### WORK INSTRUCTIONS
Reproduce the stretch of the listing from the line containing "Task: Share the 23m tweet" through the end of the listing, substituting "post" for "tweet" and leaving everything else unchanged.
*****
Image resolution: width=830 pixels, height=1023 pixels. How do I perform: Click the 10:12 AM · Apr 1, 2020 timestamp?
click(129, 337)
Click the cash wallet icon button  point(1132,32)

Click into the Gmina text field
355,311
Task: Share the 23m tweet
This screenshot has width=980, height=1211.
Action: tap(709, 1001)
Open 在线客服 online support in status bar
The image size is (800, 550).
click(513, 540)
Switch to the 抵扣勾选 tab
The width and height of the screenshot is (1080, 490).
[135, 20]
*****
### THE ANSWER
Task: Share the 23m post
This screenshot has width=980, height=1211.
Action: tap(709, 1001)
Open 在线客服 online support in status bar
The image size is (800, 550).
click(513, 540)
Switch to the 抵扣勾选 tab
The width and height of the screenshot is (1080, 490).
[135, 20]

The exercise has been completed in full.